SOMMARIA ANALISI TRIPARTITA
Time Odyssey è un album di grande livello, sia per contenuti che per stile. In ambito armonico, sebbene si ruoti quasi sempre su tonalità minori, è possibile affermare che sia offerta una certa eterogeneità: ciascuno dei dieci brani, tutti interamente strumentali, ha una sua precisa identità e non si casca mai nel citazionismo o nel plagio, salvo negli ovvi casi di While My Guitar Gently Sweeps -originariamente composta per i Beatles da tale Gorge Harrison- e di April Sky, meraviglioso riarrangiamento rock della celebre Aria sulla quarta corda di Bacchiana memoria. Il primo elemento di successo di questo insieme di composizioni è il modo in cui sono state suonate: il tocco di Vinnie Moore è vivo e fa sentire la propria vitalità in ogni singola nota, dai tenui vibrati agli inaspettati pre-bending, dall’uso dei semi-armonici alla calibrata scelta dei tasti negli slide.
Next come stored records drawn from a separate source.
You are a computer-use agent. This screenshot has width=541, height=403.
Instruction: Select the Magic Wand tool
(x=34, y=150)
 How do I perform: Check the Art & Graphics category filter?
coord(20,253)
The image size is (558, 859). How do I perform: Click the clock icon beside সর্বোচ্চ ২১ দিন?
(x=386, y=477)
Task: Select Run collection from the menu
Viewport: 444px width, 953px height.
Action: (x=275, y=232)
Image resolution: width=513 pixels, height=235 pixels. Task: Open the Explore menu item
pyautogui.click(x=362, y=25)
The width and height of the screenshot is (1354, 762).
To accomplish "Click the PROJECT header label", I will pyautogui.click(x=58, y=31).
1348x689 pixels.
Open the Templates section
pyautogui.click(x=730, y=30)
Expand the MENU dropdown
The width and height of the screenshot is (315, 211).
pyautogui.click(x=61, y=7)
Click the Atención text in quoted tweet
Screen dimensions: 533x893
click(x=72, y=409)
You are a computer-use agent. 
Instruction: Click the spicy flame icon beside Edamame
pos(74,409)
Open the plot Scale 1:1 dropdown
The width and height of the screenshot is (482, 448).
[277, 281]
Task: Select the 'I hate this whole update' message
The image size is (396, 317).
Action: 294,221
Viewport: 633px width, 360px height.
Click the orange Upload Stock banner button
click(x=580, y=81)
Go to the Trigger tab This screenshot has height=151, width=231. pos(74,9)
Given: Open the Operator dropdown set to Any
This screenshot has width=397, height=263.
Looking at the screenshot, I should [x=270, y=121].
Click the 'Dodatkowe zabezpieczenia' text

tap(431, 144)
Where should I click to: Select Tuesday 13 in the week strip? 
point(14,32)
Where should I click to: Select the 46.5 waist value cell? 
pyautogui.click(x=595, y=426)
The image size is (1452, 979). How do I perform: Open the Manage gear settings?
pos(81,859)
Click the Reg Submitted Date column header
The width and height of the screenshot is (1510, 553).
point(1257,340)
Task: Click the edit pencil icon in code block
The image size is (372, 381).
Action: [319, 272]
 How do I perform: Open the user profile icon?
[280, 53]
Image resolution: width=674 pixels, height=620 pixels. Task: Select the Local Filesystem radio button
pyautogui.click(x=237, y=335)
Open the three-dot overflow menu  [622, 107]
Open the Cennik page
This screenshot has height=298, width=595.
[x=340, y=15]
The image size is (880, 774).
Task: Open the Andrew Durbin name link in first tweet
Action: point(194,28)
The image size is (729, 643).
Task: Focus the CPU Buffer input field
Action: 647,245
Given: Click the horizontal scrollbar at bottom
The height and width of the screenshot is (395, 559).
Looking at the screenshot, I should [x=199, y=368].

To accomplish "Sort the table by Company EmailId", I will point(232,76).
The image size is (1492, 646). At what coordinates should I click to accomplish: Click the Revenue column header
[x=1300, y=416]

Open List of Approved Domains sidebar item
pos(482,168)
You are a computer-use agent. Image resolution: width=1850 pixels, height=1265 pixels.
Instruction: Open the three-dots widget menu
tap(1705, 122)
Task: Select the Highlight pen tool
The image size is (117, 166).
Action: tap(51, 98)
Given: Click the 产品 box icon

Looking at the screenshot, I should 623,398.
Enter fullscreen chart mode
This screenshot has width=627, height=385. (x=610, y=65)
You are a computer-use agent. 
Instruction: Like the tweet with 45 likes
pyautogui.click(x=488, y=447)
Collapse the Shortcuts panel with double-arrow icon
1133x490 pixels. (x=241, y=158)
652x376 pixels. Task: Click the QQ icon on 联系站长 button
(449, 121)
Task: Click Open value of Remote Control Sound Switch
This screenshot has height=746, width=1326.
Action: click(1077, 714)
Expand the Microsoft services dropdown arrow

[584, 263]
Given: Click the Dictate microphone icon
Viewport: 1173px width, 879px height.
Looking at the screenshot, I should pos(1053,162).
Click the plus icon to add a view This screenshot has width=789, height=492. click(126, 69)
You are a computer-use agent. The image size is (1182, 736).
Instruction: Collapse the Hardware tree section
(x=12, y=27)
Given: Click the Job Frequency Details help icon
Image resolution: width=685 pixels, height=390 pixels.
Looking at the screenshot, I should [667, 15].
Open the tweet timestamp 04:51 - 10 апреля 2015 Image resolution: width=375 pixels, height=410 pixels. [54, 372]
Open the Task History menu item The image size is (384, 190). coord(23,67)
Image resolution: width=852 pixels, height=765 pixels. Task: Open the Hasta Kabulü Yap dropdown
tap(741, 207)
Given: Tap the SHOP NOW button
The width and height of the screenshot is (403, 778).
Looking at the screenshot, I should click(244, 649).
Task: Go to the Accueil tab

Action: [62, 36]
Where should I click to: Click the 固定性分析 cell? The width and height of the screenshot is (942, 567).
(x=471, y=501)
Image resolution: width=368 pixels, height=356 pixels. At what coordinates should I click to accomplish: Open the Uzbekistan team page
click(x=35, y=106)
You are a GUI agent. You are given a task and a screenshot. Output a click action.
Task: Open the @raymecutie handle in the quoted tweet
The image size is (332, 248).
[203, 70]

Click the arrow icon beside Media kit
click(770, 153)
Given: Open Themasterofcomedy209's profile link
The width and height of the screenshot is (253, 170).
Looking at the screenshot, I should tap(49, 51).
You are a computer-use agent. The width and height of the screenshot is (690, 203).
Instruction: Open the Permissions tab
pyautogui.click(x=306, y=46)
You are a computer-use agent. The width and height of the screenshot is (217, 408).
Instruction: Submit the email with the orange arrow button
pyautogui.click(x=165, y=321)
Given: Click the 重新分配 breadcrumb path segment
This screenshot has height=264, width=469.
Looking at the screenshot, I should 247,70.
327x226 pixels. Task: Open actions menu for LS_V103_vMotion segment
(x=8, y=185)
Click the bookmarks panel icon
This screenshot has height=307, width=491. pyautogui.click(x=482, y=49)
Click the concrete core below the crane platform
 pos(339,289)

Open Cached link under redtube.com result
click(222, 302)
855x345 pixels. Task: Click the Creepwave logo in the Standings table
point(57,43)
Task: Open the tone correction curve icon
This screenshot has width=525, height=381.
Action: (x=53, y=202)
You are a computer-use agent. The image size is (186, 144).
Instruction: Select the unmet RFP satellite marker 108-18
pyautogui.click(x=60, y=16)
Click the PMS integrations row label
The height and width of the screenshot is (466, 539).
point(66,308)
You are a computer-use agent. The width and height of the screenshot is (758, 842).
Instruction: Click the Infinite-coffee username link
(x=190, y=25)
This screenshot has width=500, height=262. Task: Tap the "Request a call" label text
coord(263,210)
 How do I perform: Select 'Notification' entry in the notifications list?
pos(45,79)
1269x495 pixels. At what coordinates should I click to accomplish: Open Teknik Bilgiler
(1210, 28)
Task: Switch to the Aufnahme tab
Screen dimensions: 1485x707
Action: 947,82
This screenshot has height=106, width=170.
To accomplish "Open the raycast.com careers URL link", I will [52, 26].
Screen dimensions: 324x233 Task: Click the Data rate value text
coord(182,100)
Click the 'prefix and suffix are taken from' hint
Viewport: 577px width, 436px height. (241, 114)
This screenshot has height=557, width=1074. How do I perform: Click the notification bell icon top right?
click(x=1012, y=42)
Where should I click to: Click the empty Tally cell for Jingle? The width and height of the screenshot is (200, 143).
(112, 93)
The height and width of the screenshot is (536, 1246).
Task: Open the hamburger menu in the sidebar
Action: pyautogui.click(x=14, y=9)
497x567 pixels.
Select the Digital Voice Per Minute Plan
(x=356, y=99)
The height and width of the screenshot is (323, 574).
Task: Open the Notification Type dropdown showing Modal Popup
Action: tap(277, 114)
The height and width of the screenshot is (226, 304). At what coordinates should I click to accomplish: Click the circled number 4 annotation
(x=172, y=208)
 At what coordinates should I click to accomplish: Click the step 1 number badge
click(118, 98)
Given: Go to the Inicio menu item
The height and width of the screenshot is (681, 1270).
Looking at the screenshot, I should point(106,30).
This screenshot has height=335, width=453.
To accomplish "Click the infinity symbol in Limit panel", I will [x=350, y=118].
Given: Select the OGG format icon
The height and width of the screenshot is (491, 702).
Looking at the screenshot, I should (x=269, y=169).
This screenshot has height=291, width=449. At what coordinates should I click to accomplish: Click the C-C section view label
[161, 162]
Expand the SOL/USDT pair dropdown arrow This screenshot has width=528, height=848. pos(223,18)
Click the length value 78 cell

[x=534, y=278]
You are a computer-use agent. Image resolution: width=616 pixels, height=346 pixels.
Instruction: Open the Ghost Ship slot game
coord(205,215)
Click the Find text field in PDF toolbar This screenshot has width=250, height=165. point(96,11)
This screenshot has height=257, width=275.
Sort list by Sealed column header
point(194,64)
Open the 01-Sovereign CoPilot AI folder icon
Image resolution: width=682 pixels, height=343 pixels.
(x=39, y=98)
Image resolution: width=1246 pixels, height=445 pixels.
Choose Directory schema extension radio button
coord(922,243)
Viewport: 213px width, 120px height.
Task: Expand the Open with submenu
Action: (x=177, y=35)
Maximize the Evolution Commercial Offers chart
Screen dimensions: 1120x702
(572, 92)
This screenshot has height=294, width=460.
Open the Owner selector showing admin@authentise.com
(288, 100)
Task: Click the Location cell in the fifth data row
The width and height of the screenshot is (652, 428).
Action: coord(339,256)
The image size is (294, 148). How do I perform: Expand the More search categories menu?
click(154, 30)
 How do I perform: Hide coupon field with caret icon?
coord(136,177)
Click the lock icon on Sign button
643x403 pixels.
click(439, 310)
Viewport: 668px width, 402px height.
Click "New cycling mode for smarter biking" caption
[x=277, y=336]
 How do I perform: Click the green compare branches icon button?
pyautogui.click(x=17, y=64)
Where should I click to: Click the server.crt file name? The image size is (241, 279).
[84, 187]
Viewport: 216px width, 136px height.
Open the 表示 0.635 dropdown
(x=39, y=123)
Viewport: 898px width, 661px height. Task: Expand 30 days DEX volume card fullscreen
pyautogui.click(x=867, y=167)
Time Odyssey è certamente un album studiato fin nei suoi minimi dettagli, ed è giusto che sia così perché un artista che pretende di essere neoclassicista non può permettersi il lusso di lasciare nulla al caso; in particolar modo non può permettersi di considerare chiusa la fase di songwriting finché tutto è totalmente completo: è proprio in questo senso che le numerosissime armonie sovraincise di chitarra si sentono ma quasi non si notano, quindi ascoltando brani come As Time Slips By è naturale pensare che “questa canzone non potrebbe suonare in un’altra maniera”. Sempre parlando di songwriting mi sento di fare un’ulteriore osservazione: alcuni degli assoli contenuti in questo disco sono quasi sicuramente frutto di improvvisazione, ma anche in questi casi la mano del compositore/arrangiatore è stata precisa nel collegare tra loro tutti i vari passaggi –lavoro che si rende necessario quando ci si trova di fronte a cambi di tonalità, di atmosfera, di tempo; credo che questo genere di fantasia correttiva sia il secondo elemento di successo di questo secondo full-lenght.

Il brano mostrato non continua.